_Dataset rows_:

BEGIN

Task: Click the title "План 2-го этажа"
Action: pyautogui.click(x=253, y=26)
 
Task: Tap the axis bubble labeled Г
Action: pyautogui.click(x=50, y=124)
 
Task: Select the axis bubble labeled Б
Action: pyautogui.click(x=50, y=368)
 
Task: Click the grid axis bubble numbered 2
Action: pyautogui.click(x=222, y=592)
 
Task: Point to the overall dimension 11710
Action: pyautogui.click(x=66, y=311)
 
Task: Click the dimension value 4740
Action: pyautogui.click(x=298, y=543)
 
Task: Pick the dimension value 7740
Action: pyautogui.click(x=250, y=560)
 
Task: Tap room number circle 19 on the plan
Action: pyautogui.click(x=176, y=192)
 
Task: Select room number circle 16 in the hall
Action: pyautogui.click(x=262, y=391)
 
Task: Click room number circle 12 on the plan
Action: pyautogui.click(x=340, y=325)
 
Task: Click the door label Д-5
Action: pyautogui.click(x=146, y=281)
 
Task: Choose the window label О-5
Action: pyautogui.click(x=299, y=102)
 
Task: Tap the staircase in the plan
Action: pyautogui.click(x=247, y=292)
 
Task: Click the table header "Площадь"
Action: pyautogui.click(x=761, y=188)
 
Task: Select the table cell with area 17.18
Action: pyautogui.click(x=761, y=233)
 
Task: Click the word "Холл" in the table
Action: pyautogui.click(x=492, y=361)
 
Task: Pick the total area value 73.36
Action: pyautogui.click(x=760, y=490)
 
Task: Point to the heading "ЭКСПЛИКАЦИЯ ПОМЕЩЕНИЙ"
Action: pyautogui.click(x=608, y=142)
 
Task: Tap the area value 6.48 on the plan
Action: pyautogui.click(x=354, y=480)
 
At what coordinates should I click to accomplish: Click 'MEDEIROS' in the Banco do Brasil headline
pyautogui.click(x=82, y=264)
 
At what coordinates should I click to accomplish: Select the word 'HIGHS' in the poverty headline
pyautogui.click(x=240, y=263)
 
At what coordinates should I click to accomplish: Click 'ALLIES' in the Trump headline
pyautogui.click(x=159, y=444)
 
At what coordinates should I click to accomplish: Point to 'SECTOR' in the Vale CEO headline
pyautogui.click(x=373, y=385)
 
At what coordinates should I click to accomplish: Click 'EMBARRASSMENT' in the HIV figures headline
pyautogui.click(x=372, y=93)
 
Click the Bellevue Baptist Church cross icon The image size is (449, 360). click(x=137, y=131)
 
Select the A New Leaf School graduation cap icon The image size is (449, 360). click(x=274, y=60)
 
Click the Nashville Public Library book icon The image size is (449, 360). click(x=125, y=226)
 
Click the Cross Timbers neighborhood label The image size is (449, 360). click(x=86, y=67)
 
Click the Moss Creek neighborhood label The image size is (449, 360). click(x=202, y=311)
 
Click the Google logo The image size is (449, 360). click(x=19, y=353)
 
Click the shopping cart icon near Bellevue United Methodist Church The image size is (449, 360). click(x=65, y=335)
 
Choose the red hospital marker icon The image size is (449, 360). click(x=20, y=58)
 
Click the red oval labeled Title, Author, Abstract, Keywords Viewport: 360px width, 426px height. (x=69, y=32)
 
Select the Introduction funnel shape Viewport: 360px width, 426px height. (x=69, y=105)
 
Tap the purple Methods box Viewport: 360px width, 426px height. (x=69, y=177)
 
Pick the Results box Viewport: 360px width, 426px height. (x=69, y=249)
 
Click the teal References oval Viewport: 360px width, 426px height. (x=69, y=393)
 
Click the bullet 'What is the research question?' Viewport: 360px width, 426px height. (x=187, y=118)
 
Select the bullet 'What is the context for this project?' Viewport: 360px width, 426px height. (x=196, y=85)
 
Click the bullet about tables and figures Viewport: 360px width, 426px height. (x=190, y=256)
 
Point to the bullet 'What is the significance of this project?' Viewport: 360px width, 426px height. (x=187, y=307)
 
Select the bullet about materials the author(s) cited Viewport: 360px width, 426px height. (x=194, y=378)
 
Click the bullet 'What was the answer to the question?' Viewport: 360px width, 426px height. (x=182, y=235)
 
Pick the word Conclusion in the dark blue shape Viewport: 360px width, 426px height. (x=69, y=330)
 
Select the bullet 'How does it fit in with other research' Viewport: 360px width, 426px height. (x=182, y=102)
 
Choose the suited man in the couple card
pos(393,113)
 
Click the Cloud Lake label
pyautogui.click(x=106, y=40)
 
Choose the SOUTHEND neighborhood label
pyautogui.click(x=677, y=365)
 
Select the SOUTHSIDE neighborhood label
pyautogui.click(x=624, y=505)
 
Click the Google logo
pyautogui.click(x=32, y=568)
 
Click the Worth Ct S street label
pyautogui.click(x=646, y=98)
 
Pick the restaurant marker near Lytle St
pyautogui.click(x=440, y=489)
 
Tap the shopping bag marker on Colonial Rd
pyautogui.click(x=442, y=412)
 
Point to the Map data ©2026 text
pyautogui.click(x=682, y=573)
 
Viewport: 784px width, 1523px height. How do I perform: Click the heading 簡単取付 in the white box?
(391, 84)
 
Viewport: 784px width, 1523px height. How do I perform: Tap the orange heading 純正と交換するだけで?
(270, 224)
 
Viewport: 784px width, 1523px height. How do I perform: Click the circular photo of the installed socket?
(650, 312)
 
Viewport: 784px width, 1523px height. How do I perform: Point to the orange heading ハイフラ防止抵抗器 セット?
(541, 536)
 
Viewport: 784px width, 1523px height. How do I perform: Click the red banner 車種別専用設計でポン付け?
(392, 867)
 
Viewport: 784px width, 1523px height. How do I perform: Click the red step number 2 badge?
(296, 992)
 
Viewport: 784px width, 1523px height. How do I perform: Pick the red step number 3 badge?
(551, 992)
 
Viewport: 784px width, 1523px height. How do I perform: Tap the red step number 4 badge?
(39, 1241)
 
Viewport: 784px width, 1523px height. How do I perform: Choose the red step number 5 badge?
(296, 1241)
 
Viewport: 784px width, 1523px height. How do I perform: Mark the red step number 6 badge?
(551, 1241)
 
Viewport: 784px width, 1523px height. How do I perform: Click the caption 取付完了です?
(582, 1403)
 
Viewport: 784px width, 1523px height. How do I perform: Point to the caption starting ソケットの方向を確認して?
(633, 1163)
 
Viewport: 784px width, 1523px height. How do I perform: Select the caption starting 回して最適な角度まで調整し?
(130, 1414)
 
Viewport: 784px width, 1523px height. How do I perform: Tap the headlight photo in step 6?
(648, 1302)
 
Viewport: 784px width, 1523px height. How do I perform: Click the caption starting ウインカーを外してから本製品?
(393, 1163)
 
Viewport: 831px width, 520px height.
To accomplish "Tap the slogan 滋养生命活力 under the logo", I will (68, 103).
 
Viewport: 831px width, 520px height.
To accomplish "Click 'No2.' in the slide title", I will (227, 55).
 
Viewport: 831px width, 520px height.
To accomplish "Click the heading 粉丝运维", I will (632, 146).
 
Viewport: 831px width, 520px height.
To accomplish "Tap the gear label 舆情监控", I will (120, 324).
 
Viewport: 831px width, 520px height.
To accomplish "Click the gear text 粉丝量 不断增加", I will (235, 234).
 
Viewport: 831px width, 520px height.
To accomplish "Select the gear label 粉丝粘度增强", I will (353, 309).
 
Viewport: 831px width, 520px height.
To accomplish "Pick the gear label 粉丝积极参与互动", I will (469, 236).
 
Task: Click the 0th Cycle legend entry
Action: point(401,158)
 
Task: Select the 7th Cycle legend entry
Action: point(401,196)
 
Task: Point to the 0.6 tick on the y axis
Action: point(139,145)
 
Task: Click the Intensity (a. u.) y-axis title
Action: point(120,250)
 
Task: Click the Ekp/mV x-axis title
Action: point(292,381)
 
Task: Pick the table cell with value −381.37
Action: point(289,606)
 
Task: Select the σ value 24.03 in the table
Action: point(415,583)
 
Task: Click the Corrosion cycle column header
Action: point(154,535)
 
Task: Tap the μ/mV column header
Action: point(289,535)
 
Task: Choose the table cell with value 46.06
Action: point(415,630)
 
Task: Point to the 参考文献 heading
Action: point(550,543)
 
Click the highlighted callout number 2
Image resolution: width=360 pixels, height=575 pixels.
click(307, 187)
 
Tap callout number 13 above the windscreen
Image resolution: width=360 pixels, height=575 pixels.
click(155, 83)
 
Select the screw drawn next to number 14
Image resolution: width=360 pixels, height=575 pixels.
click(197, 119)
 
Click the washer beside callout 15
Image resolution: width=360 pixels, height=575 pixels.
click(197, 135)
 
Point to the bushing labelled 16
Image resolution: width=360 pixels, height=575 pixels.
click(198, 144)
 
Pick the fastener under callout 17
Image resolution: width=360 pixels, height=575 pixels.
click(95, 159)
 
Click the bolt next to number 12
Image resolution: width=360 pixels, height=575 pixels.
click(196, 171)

END

Rewrite the listing from its first line through the line containing "Action: pyautogui.click(x=250, y=560)", inclusive, keeping every request line. Shift each x and y click coordinate in the answers up by 132.

_The answer_:
Task: Click the title "План 2-го этажа"
Action: pyautogui.click(x=385, y=158)
 
Task: Tap the axis bubble labeled Г
Action: pyautogui.click(x=182, y=256)
 
Task: Select the axis bubble labeled Б
Action: pyautogui.click(x=182, y=500)
 
Task: Click the grid axis bubble numbered 2
Action: pyautogui.click(x=354, y=724)
 
Task: Point to the overall dimension 11710
Action: pyautogui.click(x=198, y=443)
 
Task: Click the dimension value 4740
Action: pyautogui.click(x=430, y=675)
 
Task: Pick the dimension value 7740
Action: pyautogui.click(x=382, y=692)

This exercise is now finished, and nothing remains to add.